Here are the views of some experts who have been monitoring the proposed changes:
JEAN BLAYLOCK, POLICY OFFICER AT GLOBAL JUSTICE NOW, A LONDON-BASED CAMPAIGN GROUP
“These changes send a very worrying signal that the Temer government could be about to undermine the achievements in reducing hunger of the Fome Zero (Zero Hunger) program.
The most important investors in agriculture are farmers themselves, whose actual investment dwarves that of foreign investors.
Land law needs to protect and strengthen the rights of local communities and farmers, especially small-scale farmers, rather than chasing illusory foreign investment – which all too often only benefits elites.”
PHILIPPE DE LAPEROUSE, DIRECTOR OF GLOBAL AGRICULTURE PRACTICE FOR HIGHQUEST PARTNERS, A U.S. INVESTMENT ADVISORY FIRM
“Brazil will have opportunities because of this (possible) change in land law, but it’s also a distressed situation.

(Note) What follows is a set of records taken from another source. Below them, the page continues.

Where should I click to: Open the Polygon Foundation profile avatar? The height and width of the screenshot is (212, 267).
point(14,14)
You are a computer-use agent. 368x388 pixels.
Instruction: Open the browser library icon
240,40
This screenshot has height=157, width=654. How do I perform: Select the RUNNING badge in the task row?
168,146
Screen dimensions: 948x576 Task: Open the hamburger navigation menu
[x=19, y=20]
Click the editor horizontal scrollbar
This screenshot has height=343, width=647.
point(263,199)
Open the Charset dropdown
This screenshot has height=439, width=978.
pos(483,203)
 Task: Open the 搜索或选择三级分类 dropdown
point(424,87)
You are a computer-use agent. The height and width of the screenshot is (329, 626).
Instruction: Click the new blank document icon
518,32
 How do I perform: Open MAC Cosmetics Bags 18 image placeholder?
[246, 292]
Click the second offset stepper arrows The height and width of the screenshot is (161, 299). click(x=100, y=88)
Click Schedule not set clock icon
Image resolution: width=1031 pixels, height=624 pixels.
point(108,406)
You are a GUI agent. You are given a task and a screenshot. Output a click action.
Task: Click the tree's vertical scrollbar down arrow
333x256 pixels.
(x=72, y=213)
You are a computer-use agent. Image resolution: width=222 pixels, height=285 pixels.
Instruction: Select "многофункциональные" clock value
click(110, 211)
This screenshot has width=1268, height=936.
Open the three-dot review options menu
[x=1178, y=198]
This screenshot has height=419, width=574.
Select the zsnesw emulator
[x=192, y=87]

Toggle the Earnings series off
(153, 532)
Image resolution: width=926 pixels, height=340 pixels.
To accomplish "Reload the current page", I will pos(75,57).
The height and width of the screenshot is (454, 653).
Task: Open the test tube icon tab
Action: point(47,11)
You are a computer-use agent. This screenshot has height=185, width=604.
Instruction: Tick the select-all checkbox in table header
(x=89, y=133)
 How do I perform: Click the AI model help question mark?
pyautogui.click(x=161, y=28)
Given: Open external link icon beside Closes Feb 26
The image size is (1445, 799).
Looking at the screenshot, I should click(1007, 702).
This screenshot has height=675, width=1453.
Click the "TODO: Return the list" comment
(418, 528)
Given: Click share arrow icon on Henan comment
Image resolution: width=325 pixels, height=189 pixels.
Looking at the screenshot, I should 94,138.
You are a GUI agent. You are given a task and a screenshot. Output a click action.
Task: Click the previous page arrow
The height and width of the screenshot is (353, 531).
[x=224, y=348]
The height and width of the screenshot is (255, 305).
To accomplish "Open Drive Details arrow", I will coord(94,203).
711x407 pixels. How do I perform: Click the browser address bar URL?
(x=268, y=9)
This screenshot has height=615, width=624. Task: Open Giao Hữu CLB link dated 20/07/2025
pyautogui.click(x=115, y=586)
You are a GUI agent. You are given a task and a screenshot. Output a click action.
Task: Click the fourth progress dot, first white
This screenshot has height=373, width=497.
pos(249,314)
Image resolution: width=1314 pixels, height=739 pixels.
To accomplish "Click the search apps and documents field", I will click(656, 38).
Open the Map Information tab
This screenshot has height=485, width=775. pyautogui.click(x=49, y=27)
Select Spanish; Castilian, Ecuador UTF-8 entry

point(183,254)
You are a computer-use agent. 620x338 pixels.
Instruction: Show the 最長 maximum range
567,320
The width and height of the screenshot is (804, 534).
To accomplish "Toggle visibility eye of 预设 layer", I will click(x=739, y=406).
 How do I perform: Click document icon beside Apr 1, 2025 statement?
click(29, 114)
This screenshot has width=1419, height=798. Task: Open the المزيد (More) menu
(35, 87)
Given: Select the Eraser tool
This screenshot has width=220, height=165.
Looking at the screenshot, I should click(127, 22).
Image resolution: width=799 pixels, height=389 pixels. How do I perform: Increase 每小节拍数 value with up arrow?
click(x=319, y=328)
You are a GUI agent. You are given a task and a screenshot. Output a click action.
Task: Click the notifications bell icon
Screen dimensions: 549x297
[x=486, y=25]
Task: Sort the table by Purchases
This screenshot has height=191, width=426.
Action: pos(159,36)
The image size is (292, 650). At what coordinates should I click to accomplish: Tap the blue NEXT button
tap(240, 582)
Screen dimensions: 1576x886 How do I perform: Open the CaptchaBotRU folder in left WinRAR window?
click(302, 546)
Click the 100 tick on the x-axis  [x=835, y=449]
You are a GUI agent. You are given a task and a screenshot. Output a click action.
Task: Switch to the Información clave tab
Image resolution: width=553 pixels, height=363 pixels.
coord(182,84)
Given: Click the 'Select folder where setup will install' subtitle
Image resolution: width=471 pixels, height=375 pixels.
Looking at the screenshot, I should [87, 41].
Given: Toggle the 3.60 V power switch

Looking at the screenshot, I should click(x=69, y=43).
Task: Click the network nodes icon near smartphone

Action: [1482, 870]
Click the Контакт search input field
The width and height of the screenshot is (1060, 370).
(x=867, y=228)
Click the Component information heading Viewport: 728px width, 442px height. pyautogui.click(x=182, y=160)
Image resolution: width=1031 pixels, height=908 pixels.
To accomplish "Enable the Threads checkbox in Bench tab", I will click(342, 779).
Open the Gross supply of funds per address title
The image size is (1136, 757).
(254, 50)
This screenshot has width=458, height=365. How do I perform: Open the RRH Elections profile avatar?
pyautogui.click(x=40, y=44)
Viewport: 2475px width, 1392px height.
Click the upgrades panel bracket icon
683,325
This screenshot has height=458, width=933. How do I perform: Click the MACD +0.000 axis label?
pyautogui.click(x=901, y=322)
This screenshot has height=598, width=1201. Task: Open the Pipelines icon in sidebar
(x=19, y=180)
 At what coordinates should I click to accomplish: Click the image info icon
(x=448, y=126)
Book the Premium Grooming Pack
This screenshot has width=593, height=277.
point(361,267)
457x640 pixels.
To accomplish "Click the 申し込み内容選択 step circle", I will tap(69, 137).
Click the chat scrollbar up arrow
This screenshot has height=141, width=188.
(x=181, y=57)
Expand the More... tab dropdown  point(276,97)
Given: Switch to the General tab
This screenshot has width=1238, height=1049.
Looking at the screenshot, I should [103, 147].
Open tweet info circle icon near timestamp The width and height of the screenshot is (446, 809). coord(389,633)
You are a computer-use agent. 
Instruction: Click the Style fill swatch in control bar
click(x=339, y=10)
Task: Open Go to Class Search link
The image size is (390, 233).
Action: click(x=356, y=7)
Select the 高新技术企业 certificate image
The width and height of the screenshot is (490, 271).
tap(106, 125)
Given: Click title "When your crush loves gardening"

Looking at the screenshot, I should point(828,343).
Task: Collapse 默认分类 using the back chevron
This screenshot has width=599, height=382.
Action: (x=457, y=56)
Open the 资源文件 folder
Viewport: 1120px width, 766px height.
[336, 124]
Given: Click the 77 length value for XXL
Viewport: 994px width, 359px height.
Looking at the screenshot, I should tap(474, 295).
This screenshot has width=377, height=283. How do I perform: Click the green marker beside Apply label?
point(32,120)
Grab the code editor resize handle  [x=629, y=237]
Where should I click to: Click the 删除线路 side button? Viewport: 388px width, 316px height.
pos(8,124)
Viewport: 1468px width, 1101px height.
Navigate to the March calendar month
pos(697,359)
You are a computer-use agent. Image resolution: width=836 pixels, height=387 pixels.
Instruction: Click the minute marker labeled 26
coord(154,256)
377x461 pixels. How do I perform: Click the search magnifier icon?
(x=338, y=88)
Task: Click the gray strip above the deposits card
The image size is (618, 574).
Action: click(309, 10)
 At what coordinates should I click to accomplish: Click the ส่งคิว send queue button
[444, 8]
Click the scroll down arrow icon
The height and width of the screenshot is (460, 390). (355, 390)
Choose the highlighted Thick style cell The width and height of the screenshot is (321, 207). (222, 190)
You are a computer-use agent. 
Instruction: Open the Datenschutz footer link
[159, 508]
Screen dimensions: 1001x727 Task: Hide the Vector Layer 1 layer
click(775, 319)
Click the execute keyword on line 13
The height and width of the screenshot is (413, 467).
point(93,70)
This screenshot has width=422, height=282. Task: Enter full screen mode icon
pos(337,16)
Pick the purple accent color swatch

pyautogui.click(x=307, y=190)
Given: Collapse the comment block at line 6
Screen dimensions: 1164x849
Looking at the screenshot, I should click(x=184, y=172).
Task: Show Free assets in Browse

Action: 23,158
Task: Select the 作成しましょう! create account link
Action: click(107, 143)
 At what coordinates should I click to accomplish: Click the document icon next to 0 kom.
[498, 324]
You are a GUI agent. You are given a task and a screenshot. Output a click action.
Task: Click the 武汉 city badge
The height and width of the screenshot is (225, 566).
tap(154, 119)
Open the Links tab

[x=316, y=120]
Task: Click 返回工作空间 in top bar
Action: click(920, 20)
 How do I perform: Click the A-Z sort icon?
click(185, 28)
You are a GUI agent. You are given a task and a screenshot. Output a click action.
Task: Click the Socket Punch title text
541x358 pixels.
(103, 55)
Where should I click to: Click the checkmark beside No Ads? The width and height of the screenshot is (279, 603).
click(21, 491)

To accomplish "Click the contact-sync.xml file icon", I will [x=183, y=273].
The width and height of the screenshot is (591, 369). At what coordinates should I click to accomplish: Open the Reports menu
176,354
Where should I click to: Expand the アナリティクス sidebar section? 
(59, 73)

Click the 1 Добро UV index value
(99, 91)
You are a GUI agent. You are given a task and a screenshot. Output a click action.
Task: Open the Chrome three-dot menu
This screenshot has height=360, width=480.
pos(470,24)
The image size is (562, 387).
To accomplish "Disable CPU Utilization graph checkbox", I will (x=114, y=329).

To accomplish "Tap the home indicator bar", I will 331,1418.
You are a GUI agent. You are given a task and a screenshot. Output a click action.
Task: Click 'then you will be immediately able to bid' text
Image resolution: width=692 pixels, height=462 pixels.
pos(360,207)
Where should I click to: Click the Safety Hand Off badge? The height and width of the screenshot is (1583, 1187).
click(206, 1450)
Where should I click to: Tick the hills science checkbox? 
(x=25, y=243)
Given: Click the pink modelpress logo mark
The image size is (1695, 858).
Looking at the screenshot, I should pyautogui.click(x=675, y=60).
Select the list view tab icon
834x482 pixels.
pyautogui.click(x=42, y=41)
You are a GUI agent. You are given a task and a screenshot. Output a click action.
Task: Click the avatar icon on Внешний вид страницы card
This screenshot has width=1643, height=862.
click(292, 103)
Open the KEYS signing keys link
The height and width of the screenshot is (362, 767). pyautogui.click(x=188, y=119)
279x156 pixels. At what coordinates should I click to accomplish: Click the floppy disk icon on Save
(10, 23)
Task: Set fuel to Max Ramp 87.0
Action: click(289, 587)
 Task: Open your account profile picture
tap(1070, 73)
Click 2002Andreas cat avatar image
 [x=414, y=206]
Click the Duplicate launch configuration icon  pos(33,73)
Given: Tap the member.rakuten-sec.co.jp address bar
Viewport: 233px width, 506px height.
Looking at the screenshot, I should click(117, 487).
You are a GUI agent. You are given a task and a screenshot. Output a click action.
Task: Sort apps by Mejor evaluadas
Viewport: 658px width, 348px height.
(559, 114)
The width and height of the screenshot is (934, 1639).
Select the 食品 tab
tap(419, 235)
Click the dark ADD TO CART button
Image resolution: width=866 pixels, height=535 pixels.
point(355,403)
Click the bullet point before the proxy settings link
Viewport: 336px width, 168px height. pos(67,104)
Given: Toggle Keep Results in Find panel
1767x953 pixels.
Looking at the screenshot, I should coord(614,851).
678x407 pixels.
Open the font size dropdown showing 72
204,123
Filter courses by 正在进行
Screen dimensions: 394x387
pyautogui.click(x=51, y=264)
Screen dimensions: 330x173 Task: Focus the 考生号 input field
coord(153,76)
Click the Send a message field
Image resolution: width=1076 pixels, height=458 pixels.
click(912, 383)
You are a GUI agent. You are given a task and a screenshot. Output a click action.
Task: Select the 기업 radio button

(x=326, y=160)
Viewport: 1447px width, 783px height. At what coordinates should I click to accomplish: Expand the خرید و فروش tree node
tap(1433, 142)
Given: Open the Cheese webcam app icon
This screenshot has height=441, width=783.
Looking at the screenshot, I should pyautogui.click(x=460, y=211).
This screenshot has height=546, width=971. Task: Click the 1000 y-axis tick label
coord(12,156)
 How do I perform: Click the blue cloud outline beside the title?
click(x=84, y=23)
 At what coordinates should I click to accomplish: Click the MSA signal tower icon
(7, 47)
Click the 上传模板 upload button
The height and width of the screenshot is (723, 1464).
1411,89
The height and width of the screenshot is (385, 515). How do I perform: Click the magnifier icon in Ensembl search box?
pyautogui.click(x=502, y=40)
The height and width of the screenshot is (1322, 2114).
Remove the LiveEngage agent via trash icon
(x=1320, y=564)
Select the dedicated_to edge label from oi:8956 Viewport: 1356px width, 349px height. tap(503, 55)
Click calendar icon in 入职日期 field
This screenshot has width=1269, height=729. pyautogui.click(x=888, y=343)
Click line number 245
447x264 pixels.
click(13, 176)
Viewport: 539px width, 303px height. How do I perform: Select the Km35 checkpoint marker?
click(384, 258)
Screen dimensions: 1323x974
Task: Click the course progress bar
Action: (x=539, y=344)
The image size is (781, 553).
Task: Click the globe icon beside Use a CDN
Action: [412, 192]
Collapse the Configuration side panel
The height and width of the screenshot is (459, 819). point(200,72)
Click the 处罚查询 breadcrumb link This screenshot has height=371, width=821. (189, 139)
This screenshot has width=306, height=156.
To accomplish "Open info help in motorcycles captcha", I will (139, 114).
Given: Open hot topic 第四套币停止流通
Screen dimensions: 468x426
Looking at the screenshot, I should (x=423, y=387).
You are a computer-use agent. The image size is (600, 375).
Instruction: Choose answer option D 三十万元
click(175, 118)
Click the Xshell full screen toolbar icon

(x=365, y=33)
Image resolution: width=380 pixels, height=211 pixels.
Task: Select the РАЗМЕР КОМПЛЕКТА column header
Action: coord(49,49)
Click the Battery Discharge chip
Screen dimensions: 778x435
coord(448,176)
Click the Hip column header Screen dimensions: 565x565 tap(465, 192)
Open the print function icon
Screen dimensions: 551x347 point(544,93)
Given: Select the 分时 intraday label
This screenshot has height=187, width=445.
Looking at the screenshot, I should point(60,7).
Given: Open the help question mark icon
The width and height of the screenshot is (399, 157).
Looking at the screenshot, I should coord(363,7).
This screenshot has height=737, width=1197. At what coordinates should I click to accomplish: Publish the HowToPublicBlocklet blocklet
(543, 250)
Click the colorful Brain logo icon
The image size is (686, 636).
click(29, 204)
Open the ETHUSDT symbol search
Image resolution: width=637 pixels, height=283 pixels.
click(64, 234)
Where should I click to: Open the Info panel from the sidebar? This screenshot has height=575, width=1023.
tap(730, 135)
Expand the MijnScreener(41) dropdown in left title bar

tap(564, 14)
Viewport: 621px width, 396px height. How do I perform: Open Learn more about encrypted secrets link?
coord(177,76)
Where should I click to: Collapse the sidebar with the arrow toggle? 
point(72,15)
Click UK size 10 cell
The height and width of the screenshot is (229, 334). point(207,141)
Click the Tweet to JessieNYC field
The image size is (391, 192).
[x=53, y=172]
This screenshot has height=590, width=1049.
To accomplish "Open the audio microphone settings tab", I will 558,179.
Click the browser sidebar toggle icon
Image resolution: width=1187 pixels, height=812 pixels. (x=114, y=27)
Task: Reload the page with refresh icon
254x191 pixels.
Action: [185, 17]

It lowers the barrier for foreign investment to come in. It reduces an impediment.
There were ways foreign investors addressed that before: by having a Brazilian partner control 51 percent and foreign investors controlling 49 percent.
People will have to have a strong stomach to get in (invest) because of the political situation. Over the long term, land has been a good asset to hold as part of a portfolio to even out volatility and returns.”
JULIANO ASSUNCAO, ECONOMIST AND DIRECTOR OF CLIMATE POLICY INITIATIVE (CPI) IN BRAZIL
“From an economic point of view, removing investment barriers is a no-brainer.
Brazil has a wide set of policies and regulatory instruments that it can use to mitigate concerns about national sovereignty and environmental and property rights protection, so blocking investments seems a very dramatic and inefficient way of dealing with these problems.
Foreign investment can help the country improve productivity in the agricultural sector. The new Forest Code and the labor legislation establish a set of conditions that, if implemented and enforced, can avoid social and environmental damages.”
FREDERIC MOUSSEAU, POLICY DIRECTOR AT THE OAKLAND INSTITUTE, A CALIFORNIA-BASED RESEARCH ORGANIZATION
“Lifting current limitations to foreign land ownership in Brazil will just exacerbate extreme concentration of land in the country, where a mere three percent of the population owns over two-thirds of the arable land.
It will also give way to further land grabs in a country where already millions are landless, and small farmers and indigenous communities continue to lose land and resources to logging companies and agricultural businesses.
Those who dare to claim their rights and resist are intimidated, repressed, and killed. Indigenous communities like the Guarani have lost nearly 95 percent of their traditional territories to industrial sugarcane and soy plantations.
Attracting more large-scale investment into Brazilian land will not bring development but result in further plundering of natural resources, destruction of the environment, and exploitation of the rural poor.”